- [Brano scelto]
□ □ □
LE CENERI
Ogni malattia necessita di una cura adeguata, altrimenti non si
guarisce. Ancor prima però è necessario riconoscere di cosa s’è ammalati.
La Quaresima è un tempo prezioso, un’opportunità che, se vissuta seriamente,
può cambiare il corso della propria storia. Perdonatemi, ma non è tempo di “fioretti”,
bensì di guerra.
Vi siete mai chiesti, perché san Francesco d’Assisi digiunavacosì
tanto; si vestiva da straccione; si buttava nudo nella neve; disprezzava il
denaro, tanto da calpestarlo? Io credo, perché Francesco era “ammalato” di
passione per il cibo buono e curato, per i vestiti belli e colorati; perché in
certi momenti sentiva un’attrazione violenta per la sensualità; perché sapeva
quale forza aveva il denaro su di lui che ne aveva visto passare tanto tra le
sue mani. Francesco aveva individuato con chiarezza ciò che gli impediva di
seguire e servire Dio con libertà e radicalità e lo combatteva senza esclusione
di colpi. Egli aveva compreso bene che “dov’è
il tuo tesoro, là sarà anche il tuo cuore” (Mt 6,21).
Per Francesco non è puro volontarismo e ricerca di una perfezione tutta
umana, ma una risposta all’amore che lo aveva sedotto. Egli potrebbe fare sue
la parole del Salmo: “Quanti prodigi hai
fatto, Signore Dio mio, quali disegni in nostro favore. Nessuno
a te si può paragonare. Se li voglio annunziare e proclamare sono troppi per
essere contati. Sacrificio e offerta non gradisci, gli orecchi mi hai aperto. Non
hai chiesto olocausto e vittima per la colpa. Allora ho detto: «Ecco, io vengo.
Sul rotolo del libro di me è scritto, di compiere il tuo volere. Mio Dio,
questo io desidero, la tua legge è nel profondo del mio cuore» (Salmo
40,17s).
□ □ □
- [Compito A]
Riassumi in un elenco puntato il paragrafo del brano sulle Ceneri che comincia con «Vi siete mai chiesti», tenendo i fatti principali.
- [Compito B]
Ricopia dal brano sulle Ceneri tutto quello che va da "La Quaresima è" giù fino a "bensì di guerra.".
Le righe qui sotto sono materiale a parte, distinto dal brano.
□ □ □
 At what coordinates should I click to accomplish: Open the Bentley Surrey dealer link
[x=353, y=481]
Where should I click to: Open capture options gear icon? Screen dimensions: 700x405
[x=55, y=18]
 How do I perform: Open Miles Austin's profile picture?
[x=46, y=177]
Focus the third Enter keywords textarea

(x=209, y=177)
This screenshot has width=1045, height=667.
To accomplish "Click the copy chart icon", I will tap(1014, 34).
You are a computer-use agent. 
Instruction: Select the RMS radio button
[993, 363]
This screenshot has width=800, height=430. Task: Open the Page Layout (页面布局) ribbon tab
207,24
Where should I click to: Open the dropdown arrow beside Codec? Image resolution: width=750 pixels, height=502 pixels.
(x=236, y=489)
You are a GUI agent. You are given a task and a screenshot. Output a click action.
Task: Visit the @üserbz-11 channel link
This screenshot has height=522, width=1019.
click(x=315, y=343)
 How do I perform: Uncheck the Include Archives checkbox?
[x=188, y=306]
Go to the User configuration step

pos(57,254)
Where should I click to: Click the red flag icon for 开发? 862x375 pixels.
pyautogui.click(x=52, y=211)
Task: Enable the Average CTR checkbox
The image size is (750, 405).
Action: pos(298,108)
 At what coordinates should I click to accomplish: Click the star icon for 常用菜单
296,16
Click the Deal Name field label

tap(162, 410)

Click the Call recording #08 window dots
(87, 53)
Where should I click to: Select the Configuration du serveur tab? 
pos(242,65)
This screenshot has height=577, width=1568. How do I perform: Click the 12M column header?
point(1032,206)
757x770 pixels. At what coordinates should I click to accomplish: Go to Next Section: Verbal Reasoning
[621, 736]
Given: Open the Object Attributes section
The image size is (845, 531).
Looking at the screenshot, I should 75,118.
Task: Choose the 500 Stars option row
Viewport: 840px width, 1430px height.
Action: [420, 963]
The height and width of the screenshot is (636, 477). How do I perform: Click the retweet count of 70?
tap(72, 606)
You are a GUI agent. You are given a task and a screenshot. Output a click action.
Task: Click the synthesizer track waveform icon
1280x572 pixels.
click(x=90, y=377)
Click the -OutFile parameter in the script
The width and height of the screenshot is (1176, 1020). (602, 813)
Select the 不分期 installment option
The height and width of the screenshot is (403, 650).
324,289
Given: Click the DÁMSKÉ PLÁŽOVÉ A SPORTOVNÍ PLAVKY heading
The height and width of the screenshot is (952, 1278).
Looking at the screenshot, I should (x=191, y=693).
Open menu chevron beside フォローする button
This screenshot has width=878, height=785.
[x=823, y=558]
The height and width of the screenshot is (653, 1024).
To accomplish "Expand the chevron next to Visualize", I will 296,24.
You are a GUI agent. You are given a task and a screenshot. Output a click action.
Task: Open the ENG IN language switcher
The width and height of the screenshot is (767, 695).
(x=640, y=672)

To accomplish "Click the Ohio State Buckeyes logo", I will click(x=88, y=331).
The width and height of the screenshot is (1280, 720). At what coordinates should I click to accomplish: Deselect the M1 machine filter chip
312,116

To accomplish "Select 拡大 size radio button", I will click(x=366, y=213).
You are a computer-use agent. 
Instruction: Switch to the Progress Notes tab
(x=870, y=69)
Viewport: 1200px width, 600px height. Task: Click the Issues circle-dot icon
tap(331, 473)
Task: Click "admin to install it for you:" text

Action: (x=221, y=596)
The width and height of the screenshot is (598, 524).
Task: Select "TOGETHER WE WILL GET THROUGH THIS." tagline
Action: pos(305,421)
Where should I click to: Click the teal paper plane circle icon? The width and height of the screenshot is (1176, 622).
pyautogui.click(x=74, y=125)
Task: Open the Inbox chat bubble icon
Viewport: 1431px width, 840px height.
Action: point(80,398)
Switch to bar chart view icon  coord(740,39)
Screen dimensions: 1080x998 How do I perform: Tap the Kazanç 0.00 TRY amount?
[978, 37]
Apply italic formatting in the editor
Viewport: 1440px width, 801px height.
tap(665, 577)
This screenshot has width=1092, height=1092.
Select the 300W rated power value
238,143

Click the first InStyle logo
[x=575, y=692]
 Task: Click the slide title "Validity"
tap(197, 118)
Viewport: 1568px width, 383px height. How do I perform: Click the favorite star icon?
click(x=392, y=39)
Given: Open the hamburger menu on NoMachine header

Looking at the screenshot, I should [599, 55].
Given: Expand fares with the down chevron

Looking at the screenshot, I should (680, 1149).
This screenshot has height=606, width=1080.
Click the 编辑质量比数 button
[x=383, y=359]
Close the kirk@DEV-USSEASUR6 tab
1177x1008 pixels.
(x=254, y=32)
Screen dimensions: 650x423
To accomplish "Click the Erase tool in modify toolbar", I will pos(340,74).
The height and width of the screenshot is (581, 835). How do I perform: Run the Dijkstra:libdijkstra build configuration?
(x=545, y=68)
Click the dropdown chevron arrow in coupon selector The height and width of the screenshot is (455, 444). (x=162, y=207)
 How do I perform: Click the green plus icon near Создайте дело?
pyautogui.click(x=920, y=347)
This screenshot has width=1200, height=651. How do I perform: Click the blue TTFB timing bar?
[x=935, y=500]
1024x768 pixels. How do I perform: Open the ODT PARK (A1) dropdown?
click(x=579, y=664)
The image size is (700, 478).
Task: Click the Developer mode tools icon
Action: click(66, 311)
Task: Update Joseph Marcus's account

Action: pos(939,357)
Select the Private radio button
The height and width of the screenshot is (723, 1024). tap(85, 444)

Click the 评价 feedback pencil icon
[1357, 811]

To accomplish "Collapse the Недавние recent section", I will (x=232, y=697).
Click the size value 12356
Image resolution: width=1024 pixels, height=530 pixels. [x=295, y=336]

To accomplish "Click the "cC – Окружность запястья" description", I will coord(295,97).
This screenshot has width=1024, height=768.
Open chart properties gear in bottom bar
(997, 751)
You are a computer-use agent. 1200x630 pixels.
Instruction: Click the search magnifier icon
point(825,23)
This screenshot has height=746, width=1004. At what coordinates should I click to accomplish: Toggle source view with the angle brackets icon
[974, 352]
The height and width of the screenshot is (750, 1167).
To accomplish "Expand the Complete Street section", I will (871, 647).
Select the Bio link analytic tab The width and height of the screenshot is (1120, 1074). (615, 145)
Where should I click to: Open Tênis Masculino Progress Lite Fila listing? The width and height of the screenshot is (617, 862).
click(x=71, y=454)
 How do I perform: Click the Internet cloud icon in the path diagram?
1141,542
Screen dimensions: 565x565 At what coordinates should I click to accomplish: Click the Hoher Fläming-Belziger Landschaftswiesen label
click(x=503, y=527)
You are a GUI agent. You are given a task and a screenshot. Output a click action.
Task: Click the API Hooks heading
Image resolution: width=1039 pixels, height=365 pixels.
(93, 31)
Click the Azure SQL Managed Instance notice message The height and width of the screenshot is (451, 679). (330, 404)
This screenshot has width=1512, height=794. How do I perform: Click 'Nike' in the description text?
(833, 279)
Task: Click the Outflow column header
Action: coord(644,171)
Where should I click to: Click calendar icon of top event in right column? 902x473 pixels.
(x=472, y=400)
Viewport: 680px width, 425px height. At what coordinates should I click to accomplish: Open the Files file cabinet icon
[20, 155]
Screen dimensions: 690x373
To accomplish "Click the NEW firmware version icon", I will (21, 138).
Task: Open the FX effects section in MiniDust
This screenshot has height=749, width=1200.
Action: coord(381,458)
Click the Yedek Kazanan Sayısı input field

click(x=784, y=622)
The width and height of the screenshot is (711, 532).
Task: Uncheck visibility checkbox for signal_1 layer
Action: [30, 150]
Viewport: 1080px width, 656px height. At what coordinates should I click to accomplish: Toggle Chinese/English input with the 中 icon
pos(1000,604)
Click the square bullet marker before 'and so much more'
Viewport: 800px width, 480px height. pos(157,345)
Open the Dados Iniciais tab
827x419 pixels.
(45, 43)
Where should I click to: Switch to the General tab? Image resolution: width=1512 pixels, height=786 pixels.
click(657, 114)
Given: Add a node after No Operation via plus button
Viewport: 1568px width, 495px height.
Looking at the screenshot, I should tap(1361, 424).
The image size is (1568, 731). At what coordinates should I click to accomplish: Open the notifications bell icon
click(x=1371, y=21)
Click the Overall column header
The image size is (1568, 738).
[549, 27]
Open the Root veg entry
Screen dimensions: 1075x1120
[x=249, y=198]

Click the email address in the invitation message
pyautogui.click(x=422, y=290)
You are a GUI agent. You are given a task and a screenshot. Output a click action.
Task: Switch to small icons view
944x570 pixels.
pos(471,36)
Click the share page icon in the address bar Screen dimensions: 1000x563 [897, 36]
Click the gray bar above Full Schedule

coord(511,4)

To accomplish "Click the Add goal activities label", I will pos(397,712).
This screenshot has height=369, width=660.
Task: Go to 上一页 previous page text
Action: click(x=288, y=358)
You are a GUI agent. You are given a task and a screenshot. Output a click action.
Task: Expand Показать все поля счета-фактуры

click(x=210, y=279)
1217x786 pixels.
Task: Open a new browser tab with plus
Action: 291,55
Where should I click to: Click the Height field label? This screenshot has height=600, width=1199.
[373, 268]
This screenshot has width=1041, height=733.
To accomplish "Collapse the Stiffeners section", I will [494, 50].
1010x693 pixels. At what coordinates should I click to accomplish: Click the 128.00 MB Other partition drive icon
□ □ □
- [Soluzione A]
- San Francesco d'Assisi digiunava molto, si vestiva da straccione, si buttava nudo nella neve e disprezzava il denaro al punto da calpestarlo.
- Secondo chi scrive, lo faceva perché era "ammalato" di passione per il cibo buono e i vestiti belli e colorati.
- In certi momenti Francesco sentiva una forte attrazione per la sensualità.
- Sapeva quanta forza il denaro aveva su di lui, perché ne aveva visto passare tanto tra le mani.
- Aveva capito con chiarezza cosa gli impediva di seguire e servire Dio con libertà e radicalità, e lo combatteva senza esclusione di colpi.
- Aveva compreso che "dov'è il tuo tesoro, là sarà anche il tuo cuore" (Mt 6,21).

- [Soluzione B]
La Quaresima è un tempo prezioso, un’opportunità che, se vissuta seriamente,
può cambiare il corso della propria storia. Perdonatemi, ma non è tempo di “fioretti”,
bensì di guerra.